** BEGIN SELECTED PASSAGE **

Ryan Lizza misses the plank in eyes of his own.

CNN’s Anderson Cooper brought together his usual panel of political experts earlier this week to discuss Kellyanne Conway’s contentious interview with Jake Tapper. Conway asserted that several media outlets broadcast fake news about the Trump Administration.

During the discussion, Jeffrey Lord had an exchange with Ryan Lizza of The New Yorker, in which Lord claimed the media’s approval ratings were lower than the notoriously bad congressional approval numbers. The typically oblivious Lizza responded that Trump is, “the President of the United States. We [the media] can get things wrong. We’re just journalists […] But he should be held to the highest standard.”

Earlier, Lizza had delivered an elegant soliloquy about the supposed sacrosanct role journalism plays in a free society. Aside from its sanctimony, this claim is also painfully inaccurate. When you think about it, journalism has almost always been a rather disreputable pursuit. John Wayne as Tom Doniphon in The Man Who Shot Liberty Valance delivered the best answer to these kinds of specious speeches:

From yellow journalism to sensational tabloids, the news media has always been closer to the world’s oldest profession (as the great Bobby Knight once asserted) than it has been to fighting for The People. Indeed, terms like “yellow journalism” or the phrase, “If it bleeds, it leads” are more than just fanciful descriptions for an otherwise worthy pursuit. They offer fairly accurate to descriptions of the generally sordid history of American journalism.

How can Lizza explain let alone justify the New York Times opinion editor, Jim Rutenberg, calling for all journalists to abandon their purported objectivity during the 2016 campaign and write stories that were explicitly anti-Trump?

** END SELECTED PASSAGE **

SHORT EXERCISE 1:
In the piece about Ryan Lizza, which publication is Lizza identified with?
SHORT EXERCISE 2:
From the piece about Ryan Lizza, quote the passage that begins at the words "How can Lizza" and stops after "were explicitly anti-Trump?".

** BEGIN DATA SEGMENT **

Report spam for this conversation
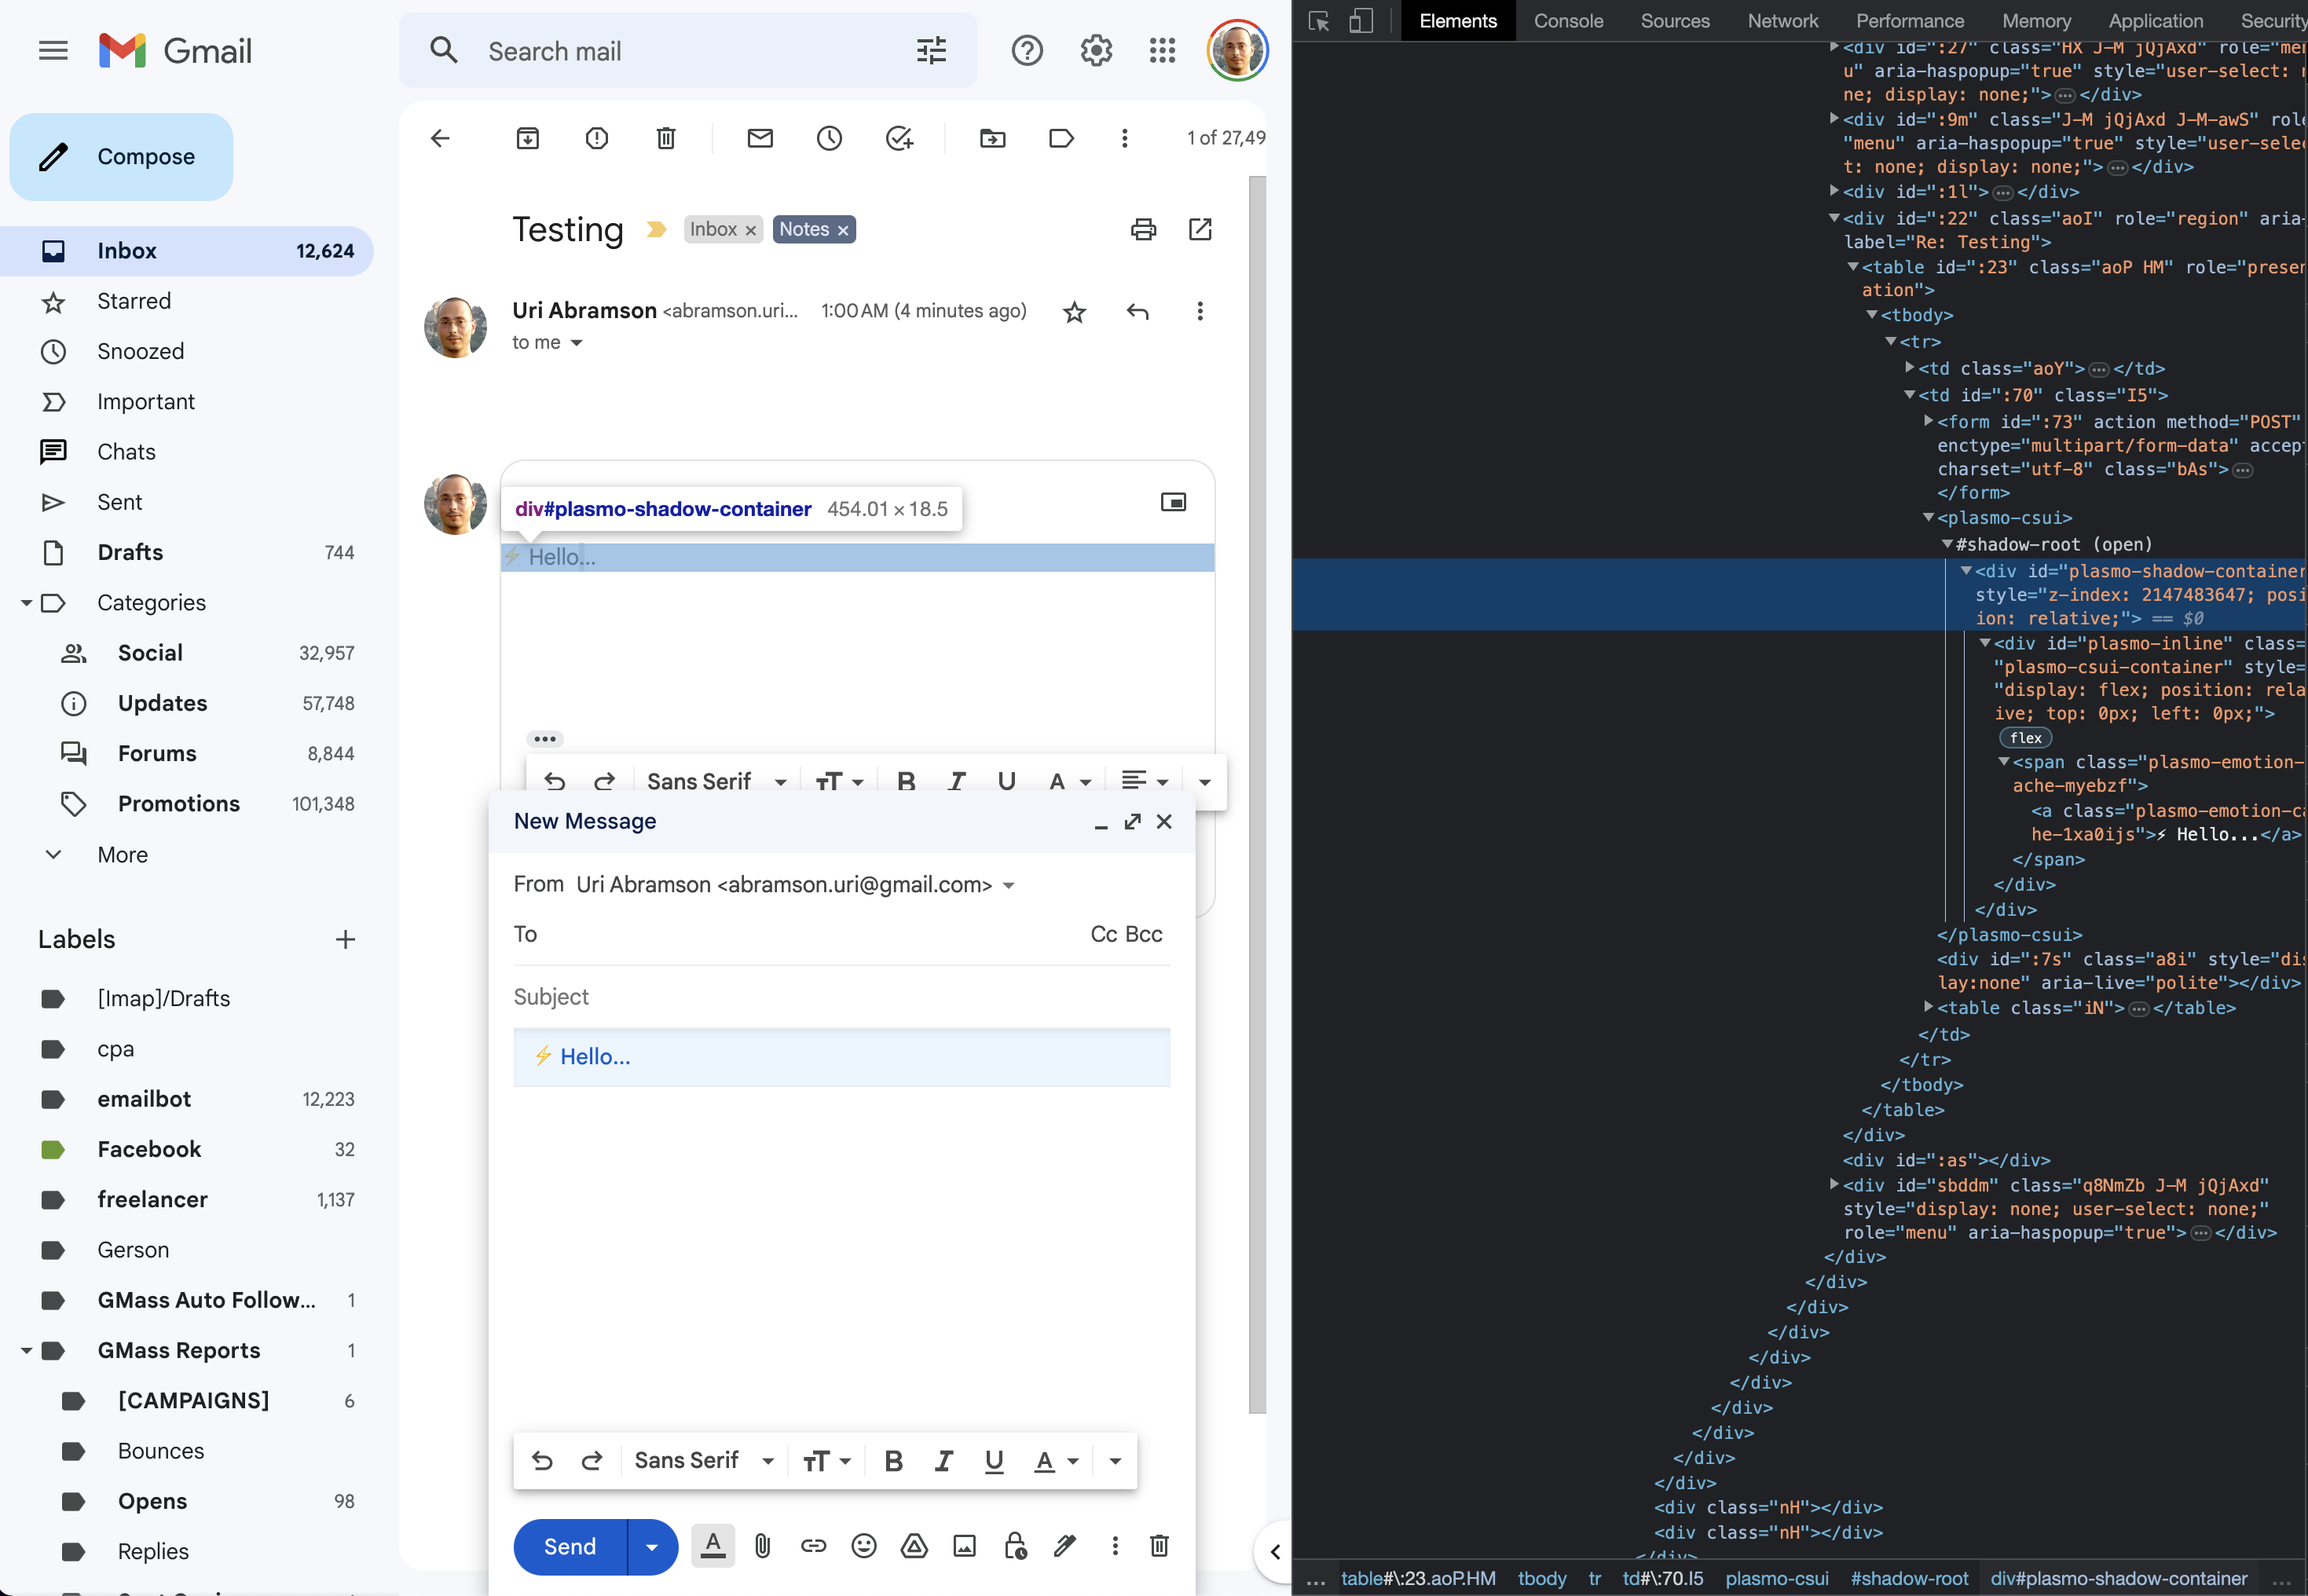Viewport: 2308px width, 1596px height. point(596,138)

** END DATA SEGMENT **

WRITTEN SOLUTION 1:
The New Yorker

WRITTEN SOLUTION 2:
How can Lizza explain let alone justify the New York Times opinion editor, Jim Rutenberg, calling for all journalists to abandon their purported objectivity during the 2016 campaign and write stories that were explicitly anti-Trump?